A: That doesn't give much hope, does it? The person, if you'd like to raise your hand, whoever wrote that question. I think all of us go in and out of the mainstream. I know I do. I'm not willing to condemn anybody for that nor am I willing to condemn anybody for being part of a lost generation.

I think any young person could look at any one page of any newspaper in this country and give up completely after having read one page and become a member of a lost generation. And my heart goes out to them, but I'd like to recruit them. I'd like to recruit them for something better because I think their energy is there and they're just scared. You cannot blame anybody for being scared. You really cannot blame anybody for giving up. We just have to be creative and imaginative enough to be able to recruit people to do something better than give up. To do something better than be part of a drug culture and be a part of a dropout generation.

Q: Considering the breadth of your experience, in what country is human rights more adequately protected than here in the United States?

A: Probably Scandinavia. I'd like to just say one thing. I forgot to mention in the speech, which was, it was kind of an honor to me to have been officially banned in three countries. And officially, because we couldn't count Chile; Chile kept it unofficial. But it would be Argentina, Brazil, and USSR. They're really lousy on it. But I think, what I'd like to say, in general, about who's better, who's best: If all of us could look at the fact that we happen to be Americans or Swedes or Africans or whatever we are, as an accident of our birth, rather than something over which to unfurl banners and play marches and build armies, really it was an accident that I was born an American. I consider myself very lucky for that.

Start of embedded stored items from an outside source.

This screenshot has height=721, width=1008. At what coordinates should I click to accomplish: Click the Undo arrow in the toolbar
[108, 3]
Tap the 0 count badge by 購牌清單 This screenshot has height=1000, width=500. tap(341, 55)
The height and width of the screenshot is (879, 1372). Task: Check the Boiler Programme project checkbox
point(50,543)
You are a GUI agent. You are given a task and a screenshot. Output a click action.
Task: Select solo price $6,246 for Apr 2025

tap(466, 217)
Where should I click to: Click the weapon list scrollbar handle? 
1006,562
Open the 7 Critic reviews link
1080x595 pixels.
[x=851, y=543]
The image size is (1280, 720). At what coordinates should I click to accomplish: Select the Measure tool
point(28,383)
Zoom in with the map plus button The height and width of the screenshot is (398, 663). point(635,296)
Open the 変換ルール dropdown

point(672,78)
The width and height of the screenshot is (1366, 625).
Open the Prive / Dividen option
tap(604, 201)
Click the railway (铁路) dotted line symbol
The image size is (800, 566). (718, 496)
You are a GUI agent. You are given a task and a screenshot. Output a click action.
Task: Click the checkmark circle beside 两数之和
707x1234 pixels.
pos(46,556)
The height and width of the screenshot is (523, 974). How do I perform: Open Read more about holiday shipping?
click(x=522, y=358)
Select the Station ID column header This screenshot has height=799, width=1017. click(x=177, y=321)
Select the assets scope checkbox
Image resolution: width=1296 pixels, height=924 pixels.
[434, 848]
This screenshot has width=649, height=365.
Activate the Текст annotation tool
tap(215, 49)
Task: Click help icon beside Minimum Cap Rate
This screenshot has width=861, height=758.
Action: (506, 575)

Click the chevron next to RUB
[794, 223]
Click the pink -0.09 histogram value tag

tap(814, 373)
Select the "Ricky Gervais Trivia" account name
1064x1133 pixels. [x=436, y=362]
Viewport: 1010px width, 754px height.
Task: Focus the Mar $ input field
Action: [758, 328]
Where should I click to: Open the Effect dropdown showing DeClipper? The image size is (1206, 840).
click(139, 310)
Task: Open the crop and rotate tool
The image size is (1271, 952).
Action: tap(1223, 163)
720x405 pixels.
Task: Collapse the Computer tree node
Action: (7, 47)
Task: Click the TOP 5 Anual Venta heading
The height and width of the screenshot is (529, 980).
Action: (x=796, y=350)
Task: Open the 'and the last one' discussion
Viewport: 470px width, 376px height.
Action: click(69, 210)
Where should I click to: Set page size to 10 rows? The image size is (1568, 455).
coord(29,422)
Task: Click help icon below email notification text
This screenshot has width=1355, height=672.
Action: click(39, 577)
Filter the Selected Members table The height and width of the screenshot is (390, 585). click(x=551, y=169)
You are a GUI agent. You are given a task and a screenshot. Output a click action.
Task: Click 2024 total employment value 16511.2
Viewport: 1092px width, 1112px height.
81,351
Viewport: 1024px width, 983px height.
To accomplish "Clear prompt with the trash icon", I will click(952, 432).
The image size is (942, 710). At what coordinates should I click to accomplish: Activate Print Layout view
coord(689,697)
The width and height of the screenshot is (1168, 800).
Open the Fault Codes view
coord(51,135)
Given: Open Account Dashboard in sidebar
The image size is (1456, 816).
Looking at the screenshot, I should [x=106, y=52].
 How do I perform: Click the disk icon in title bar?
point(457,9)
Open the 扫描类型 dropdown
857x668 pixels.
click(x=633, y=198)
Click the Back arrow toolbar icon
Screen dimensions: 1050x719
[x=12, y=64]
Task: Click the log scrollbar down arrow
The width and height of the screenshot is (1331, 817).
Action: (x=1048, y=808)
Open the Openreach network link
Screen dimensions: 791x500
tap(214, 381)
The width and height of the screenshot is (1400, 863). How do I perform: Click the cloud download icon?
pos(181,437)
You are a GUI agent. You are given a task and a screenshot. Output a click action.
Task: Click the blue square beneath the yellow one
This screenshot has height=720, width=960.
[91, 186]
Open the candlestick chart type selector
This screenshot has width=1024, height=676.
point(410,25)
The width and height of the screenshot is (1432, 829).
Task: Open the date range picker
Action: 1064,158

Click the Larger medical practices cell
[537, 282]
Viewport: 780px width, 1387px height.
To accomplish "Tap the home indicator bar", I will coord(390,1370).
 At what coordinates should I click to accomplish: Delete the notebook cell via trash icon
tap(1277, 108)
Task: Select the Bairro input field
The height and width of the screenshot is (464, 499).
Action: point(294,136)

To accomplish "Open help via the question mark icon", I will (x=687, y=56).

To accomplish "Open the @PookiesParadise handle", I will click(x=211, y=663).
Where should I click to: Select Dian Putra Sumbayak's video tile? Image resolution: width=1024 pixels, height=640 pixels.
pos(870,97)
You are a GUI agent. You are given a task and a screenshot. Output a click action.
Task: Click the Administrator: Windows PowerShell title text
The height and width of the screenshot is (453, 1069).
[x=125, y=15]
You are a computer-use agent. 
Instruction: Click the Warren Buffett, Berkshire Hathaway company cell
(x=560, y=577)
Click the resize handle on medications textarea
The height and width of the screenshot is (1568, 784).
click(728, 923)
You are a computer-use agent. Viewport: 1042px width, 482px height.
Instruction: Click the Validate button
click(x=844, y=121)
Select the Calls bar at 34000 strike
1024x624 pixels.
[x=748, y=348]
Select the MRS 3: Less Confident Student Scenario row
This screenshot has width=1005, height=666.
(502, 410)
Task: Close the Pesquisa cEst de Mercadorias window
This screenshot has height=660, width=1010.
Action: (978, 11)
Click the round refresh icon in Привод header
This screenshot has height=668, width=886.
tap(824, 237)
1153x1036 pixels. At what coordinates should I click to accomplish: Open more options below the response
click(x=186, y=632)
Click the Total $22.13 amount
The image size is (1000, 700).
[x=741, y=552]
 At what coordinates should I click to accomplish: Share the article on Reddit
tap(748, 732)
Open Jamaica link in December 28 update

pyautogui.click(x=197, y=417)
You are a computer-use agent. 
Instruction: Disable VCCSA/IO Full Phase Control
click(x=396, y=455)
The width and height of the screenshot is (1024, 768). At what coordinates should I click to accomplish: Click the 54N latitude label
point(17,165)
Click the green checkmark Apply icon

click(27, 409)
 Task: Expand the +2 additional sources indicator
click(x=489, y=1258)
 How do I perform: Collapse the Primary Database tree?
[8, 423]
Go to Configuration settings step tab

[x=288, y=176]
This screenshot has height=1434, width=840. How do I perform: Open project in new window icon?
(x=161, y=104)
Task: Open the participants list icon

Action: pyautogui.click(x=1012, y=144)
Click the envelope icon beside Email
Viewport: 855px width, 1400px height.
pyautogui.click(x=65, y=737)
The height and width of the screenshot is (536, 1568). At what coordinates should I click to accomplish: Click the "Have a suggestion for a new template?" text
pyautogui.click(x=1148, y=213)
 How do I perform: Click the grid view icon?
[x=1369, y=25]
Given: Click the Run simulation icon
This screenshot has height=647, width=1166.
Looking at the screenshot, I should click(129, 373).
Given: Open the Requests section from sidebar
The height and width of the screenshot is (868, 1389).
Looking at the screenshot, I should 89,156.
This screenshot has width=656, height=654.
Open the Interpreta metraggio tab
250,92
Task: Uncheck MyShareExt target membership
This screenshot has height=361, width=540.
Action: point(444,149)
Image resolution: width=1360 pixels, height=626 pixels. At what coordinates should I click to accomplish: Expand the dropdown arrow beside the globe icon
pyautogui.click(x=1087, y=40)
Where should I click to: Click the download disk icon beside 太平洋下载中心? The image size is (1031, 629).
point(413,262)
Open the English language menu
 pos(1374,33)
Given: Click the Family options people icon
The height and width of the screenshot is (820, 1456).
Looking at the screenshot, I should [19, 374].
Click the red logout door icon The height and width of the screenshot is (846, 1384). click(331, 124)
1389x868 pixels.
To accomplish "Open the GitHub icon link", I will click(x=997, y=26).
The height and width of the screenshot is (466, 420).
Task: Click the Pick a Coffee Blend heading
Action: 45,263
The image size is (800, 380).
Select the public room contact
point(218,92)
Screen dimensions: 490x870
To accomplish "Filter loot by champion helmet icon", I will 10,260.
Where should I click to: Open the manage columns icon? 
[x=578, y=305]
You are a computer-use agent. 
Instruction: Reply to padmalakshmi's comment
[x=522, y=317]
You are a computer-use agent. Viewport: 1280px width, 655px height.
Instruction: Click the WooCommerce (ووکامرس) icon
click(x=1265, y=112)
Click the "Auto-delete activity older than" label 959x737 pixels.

When I was on "The Phil Donahue Show," some woman, in the middle of I don't know what, and unfortunately was not on camera, said in a kind of knee-jerk reaction to me, "Is there anything about this country that you do like, Ms. Baez?" I said, "Yes, absolutely. Certainly when Jeannie Murphy and I returned from Latin America, we felt an acute awareness of and appreciation for our personal and political freedoms." We run a human rights organization here and after we saw Adolfo Perez Esquivel, a Nobel Peace Prize winner, trying to run his office amidst bomb threats and these cars full of phony security people, we realized we had it easy. I mean, it really is a glorious place to work and a place to take advantage of. And at the same time, I said to this woman, it also made us acutely aware of our "friends" in Latin America. Why do we choose them when they are really the opposite of what everything we stand for, everything that we say that we stand for. And with Nicaragua, why could we not have used brains with Nicaragua? Why could we have not made a Tito situation, even in Central America, where it was neutralized to the point that we didn't have to force them into a camp where they really didn't want to go. They don't want to go. And now I really think that it is too late.

I mean, the foolishness of us saying we're not going to sell grain to Nicaragua and so we sell it to the USSR. Nicaragua buys it from the USSR and then we say, you see, they're in the Soviet camp. You know, I mean, we've just got to use our noodles a little more, I think.

Q: Joan told me over lunch, the tougher the question, the better. So here we go. Do you still believe that individuals have the right to withhold federal income taxes as a reaction to national policies and programs?

A: Sure. Now, I'd rather see somebody stand up for whatever harebrain reason they even had, even if I didn't agree with them at all. Stand up and do something. Take your position, make it clear, and follow it through. I could think I've always felt that way. Listen, federal income tax is an imposition. What I like to do is tax myself and that's what I've done all of my working life. As I've taxed myself, probably somewhere between a quarter and three-quarters of what I make has gone into the work that I do, has gone into people who need that money more than I need it. I don't need it. I live well, don't let me try and kid anybody. I live very well as a California mom, but I'm happy and willing to tax myself. And I think we can do that, again, if we're willing to see things as they are and willing to make small sacrifices.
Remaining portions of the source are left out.